У того же Шеппарда были приобретены еще два жеребца Гановера, и от наших маток пошли у нас один за другим безминутные рысаки. «Без минуты» значит две минуты. Резвость, так называемая «ровная», отсчитывается от трех минут на милю, или полторы версты – дистанцию в 1600 метров. Дальше – чем резвее, тем ближе к двум минутам. Сорокинский Жест поставил рекорд минута и пятьдесят семь секунд – в те времена то была резвость у нас невиданная, редчайшее исключение. Теперь этим не удивишь.

Вспоминая руководителей конного дела, таких, как Долматов, понимавших в этом деле, могу засвидетельствовать: пристрастий патриотических или космополитических никто из них не изъявлял. Просто знали, что есть что. Рецепты получения чего угодно в границах их компетенции им были известны – только бы никто им не мешал действовать согласно их пониманию интересов дела. Наша национальная гордость – орловцы, и пусть только кто-то посмеет поднять на них руку. Доказывать Долматову, что секунды, то есть резвость, это стандардбред – рысаки-американцы, тоже не требовалось. Про Долматова сплетничали: «Он верховик и, куда его ни назначь, там заведутся скаковые». Но ведь этого не было – «не завелись» какие-то слишком многочисленные английские чистокровные лошади. Скаковые, в которых он-таки понимал, для него оставались скаковыми, и я не помню, чтобы он своей властью потеснил какую-либо другую породу ради скаковых. Если в рысаках он разбирался не столь совершенно, то, принимая решение, выслушивал мастеров, как тот же Лыткин или друг его Грошев, и я, бывало, при сем присутствовал.
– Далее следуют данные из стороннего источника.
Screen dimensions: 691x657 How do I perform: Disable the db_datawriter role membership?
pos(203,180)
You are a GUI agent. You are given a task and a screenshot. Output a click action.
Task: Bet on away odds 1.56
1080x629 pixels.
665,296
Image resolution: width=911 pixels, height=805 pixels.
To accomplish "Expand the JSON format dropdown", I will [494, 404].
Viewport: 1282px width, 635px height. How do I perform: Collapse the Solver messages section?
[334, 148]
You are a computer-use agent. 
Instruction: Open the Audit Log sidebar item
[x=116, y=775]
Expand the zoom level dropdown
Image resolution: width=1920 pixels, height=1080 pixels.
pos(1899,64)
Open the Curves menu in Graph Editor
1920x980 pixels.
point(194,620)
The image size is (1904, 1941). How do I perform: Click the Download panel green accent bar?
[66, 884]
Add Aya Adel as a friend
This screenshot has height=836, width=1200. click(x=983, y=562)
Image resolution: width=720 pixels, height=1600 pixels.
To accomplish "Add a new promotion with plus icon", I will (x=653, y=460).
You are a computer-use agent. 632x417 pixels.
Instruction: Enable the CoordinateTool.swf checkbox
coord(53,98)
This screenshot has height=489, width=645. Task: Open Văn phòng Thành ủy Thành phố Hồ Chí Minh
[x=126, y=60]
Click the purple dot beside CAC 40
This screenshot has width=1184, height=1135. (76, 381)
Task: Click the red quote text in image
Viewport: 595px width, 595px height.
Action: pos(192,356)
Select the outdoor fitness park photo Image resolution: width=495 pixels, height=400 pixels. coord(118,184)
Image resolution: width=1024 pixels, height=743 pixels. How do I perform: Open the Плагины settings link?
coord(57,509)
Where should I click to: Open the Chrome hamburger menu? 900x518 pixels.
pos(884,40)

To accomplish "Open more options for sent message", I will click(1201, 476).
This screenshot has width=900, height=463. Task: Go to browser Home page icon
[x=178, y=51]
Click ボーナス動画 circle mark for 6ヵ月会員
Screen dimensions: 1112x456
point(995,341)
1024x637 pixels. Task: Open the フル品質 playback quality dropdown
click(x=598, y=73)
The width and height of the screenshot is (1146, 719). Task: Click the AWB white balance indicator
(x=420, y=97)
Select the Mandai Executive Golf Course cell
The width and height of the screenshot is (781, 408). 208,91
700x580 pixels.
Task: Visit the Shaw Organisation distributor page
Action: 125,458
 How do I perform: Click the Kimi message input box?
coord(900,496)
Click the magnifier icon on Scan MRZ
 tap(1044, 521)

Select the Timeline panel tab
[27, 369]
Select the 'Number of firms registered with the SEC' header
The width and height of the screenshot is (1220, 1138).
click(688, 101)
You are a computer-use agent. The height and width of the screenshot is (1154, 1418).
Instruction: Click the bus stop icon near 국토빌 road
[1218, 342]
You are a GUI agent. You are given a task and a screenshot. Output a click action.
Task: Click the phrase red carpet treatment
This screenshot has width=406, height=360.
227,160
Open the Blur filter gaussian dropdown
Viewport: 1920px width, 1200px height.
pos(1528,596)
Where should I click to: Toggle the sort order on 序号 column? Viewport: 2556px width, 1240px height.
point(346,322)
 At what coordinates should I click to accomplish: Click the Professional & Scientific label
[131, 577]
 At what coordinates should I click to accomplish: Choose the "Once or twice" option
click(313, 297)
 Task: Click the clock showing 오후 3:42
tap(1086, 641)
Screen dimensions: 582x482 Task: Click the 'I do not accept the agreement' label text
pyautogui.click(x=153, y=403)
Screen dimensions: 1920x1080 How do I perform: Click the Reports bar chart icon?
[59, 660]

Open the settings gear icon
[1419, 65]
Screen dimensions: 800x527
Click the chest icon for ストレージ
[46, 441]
Вопреки Канту, полнота знания не оставляла у эксперта места вере. Был ли Долматов конником-патриотом? Он был русским естественно, без форса и нарочитости, без хомяковского скрежета зубовного «Упьюсь я вражьей кррровью!», при спокойно-глубоком сознании «Ни пяди своей земли не отдадим», во всяком случае, демонстрировать и доказывать свою любовь к отечеству ни себе, ни другим ему не требовалось. Он знал орловцев, и на что они способны. Знал и метисов. Знал, что знал, и все. Недостатки, которые у него, несомненно, были (кто без греха?), не распространялись на понимание дела. А демагогия всех оттенков, международно-ориентированная или же сугубо отечественная, ему мешала, начиналась эта демагогия там, где гнездилась какая-то задняя мысль или же верховодило невежество: либо интрига, либо игноранс (неведение) – так было и прежде, и теперь.

* * *

Крепыш бегал от случая к случаю и с метисами, и с американцами. Выигрывал. Раз или два проиграл, причем с очевидностью по вине людей, которые распоряжались им. К тому же ему быстро удалось взять убедительный реванш. После того как Крепыш проиграл резвым метискам Невзгоде и Слабости, он в следующий бег триумфально побил их, и его вели перед трибунами под попоной с надписью «Хорошо смеется тот, кто смеется последним». Однако испытание то не было последним. Предстоял окончательный бой.

Крепыш был в расцвете сил, «в порядке». И вот когда все сошлось, все решалось, основной конкурент американцев попал к ним в руки.

Шапшал объясняет:

– И Василий Яковлев-Мельгунов, и Иван Барышников, создавшие славу «лошади столетия», были наездники, безусловно, одаренные, но бескультурные, упрямые, а Василий Яковлев к тому же еще отличался и беспутством.

– Да, – подтверждает наездник-ветеран Василий Павлович Волков, – уж если Яковлев загулял, то сапоги из канавы. Идем на уборку вечером: сапоги лаковые у дороги торчат! Что такое? Конечно, Яковлев. И несем его на конюшню.

Вскоре после того, как Яковлев перестал ездить на Крепыше, он скончался. Газеты писали: «Сила и слава отвернулись от этого талантливого наездника, когда от него взяли Крепыша, и он умер с именем своего любимца на устах».